------ SUPPLIED RECORDS

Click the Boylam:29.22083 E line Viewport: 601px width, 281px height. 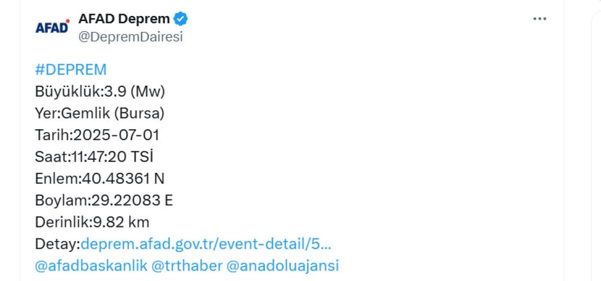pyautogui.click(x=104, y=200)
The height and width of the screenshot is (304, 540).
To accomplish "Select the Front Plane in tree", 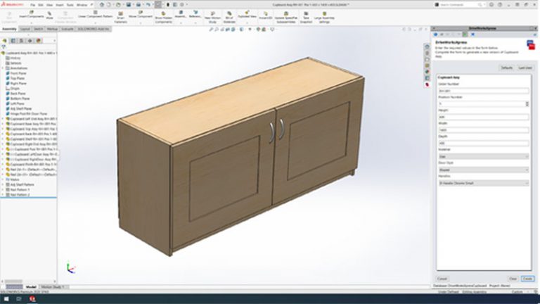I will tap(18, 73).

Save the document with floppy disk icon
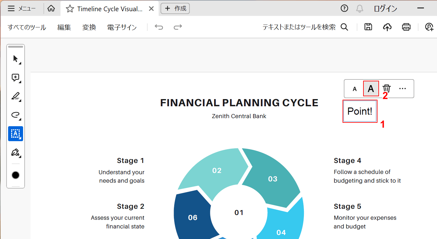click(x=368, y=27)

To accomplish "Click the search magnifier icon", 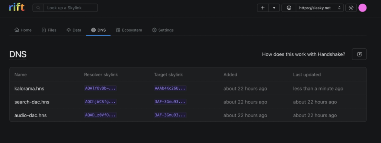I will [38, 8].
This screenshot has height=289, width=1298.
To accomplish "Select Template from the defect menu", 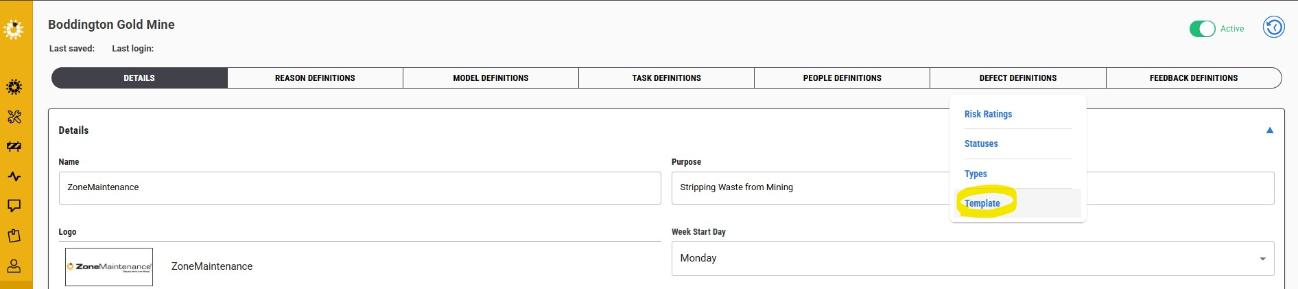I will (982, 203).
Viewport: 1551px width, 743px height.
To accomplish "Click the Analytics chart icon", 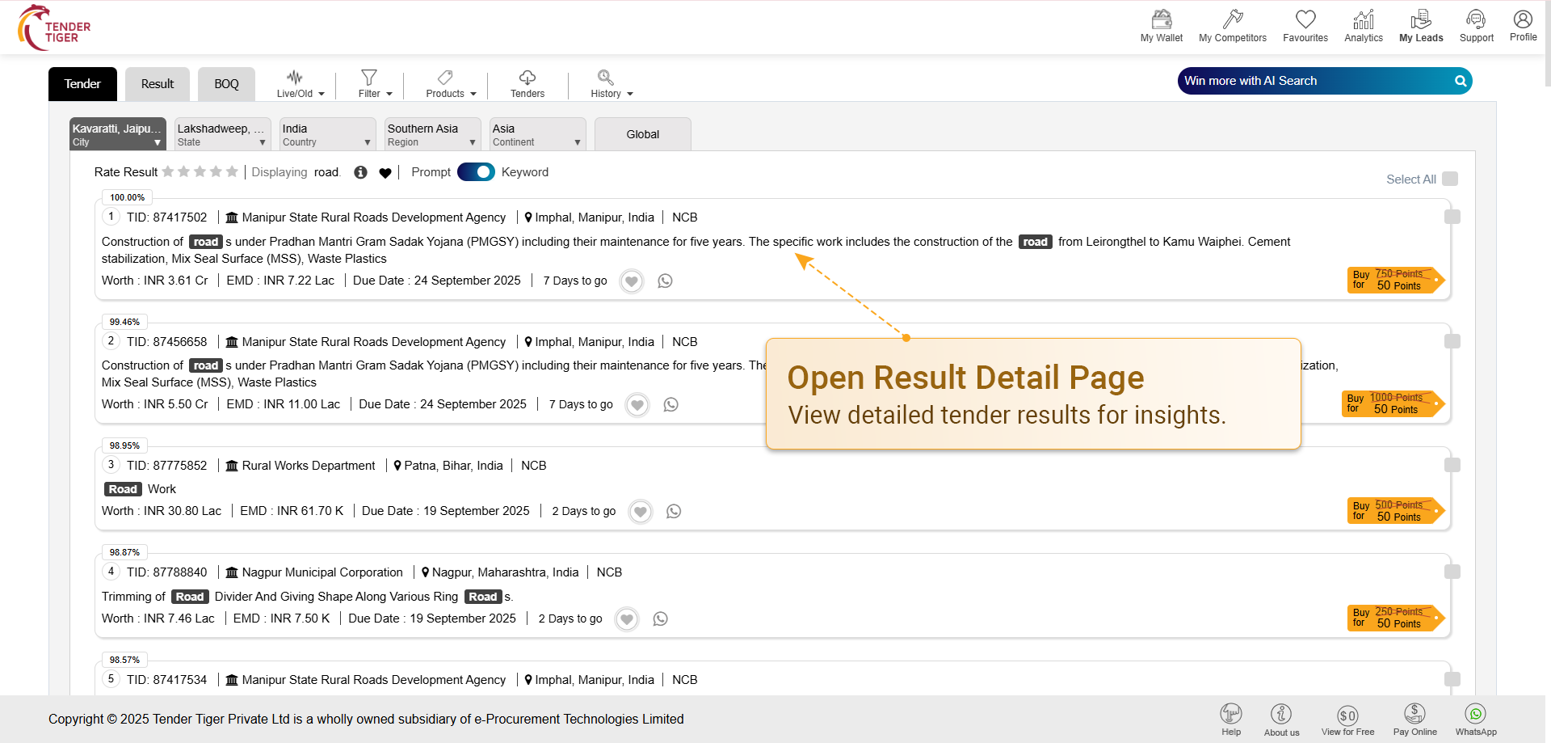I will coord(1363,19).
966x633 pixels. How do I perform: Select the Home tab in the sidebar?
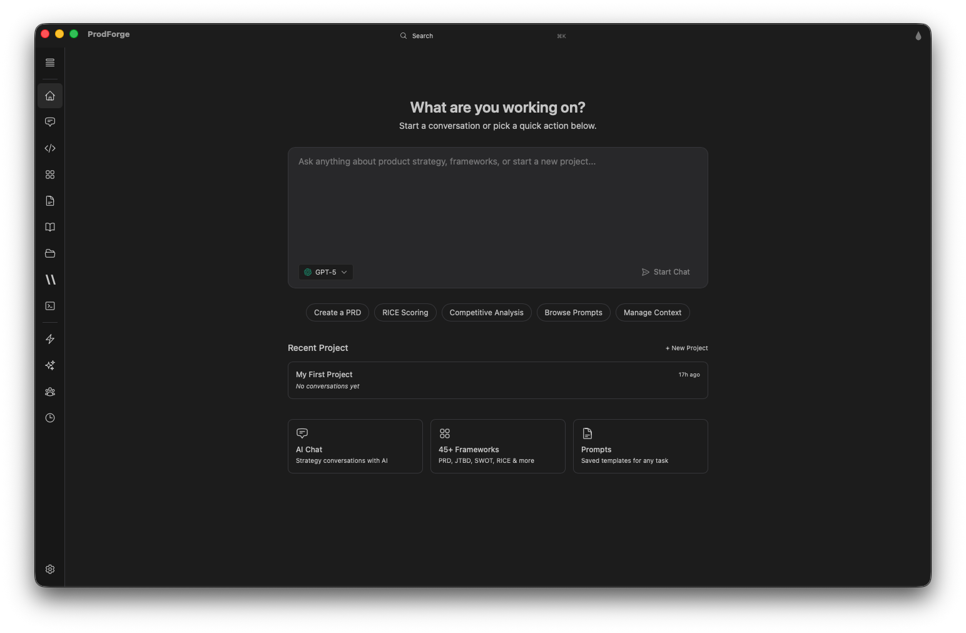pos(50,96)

------------
------ SUPPLIED RECORDS

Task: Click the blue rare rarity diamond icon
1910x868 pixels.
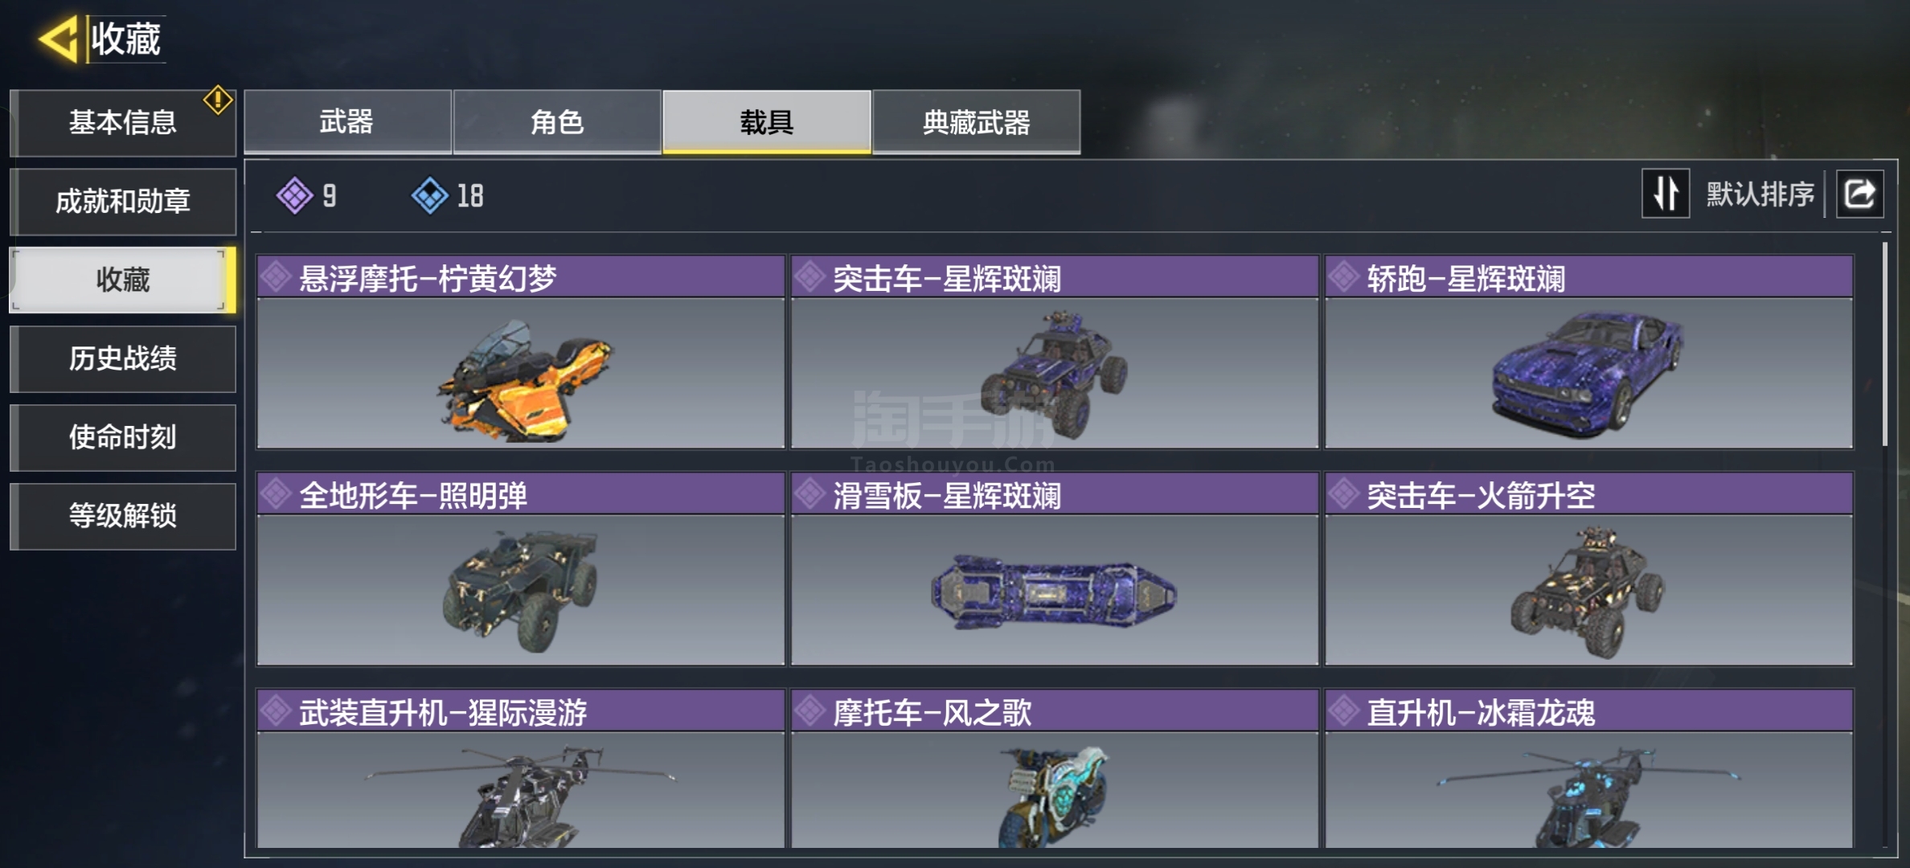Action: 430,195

------------
------ SUPPLIED RECORDS

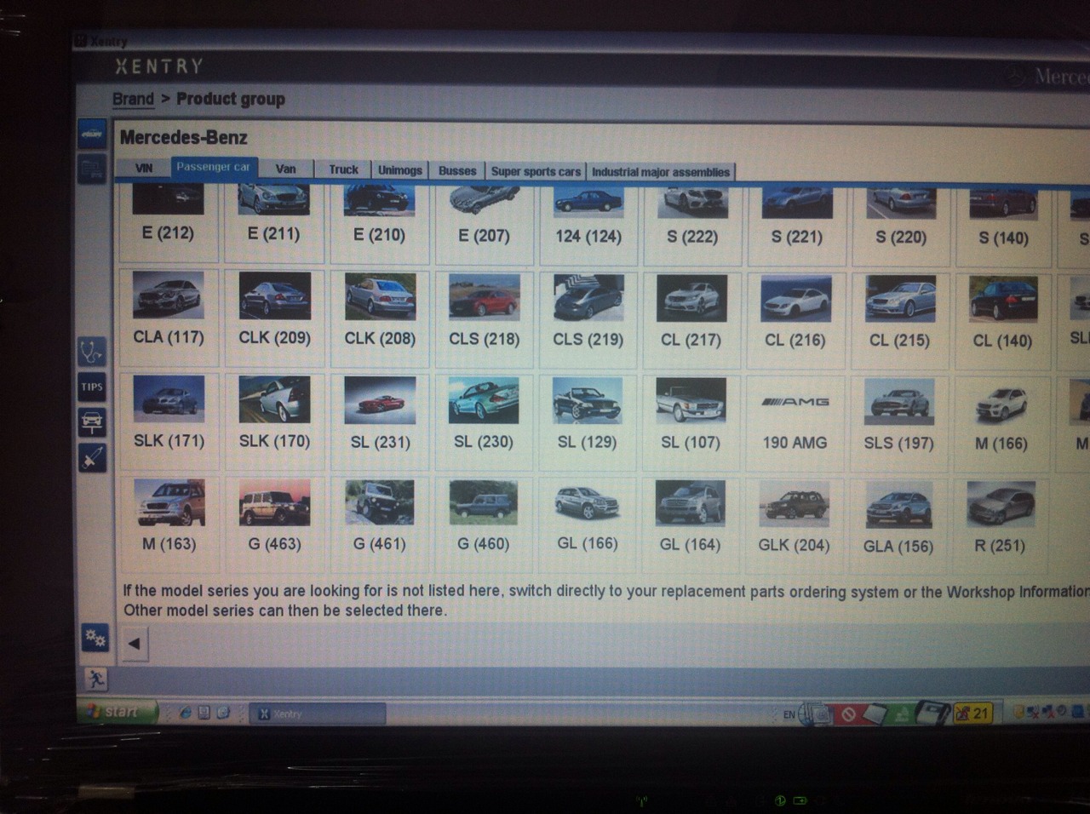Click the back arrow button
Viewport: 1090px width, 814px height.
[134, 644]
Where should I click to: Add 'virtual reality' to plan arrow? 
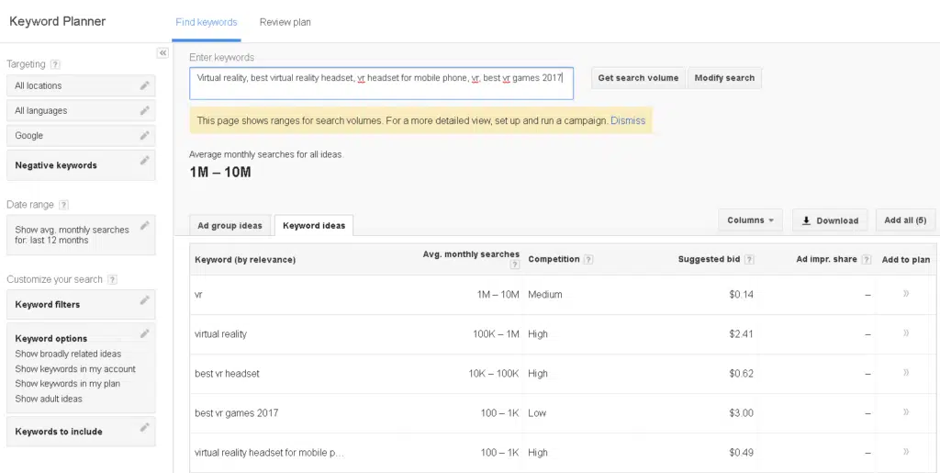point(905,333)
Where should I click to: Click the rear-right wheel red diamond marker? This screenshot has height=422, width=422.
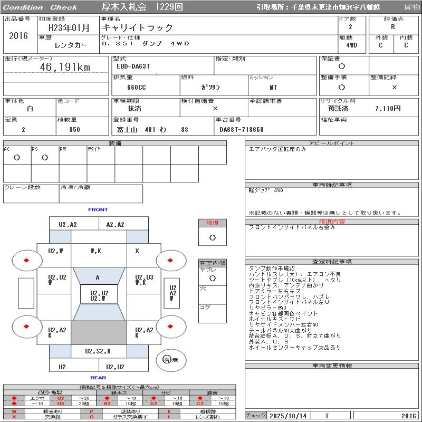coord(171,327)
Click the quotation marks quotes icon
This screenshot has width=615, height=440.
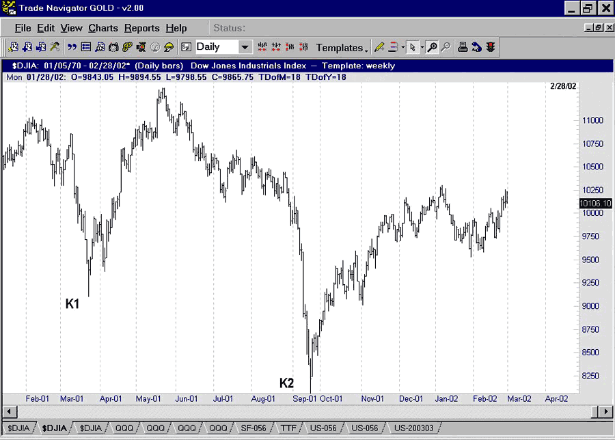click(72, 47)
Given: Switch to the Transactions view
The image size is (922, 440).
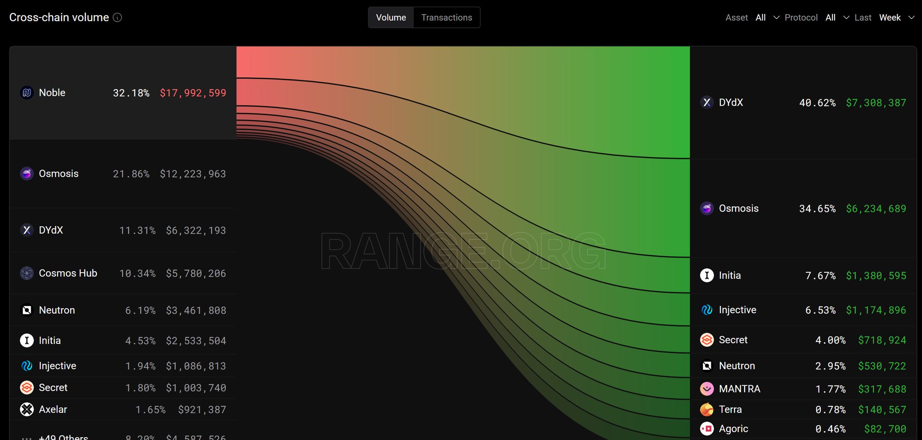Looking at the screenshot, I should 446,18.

------------

#### EXERCISE
Output only the lines above from the line that holds "Where should I click to: Add" through the line that holds "Click the quotation marks quotes icon", both ends included, and exclude pictures.

#### EXERCISE OUTPUT
Where should I click to: Add 'virtual reality' to plan arrow? 
point(905,333)
Where should I click to: Click the rear-right wheel red diamond marker? This screenshot has height=422, width=422.
coord(171,327)
Click the quotation marks quotes icon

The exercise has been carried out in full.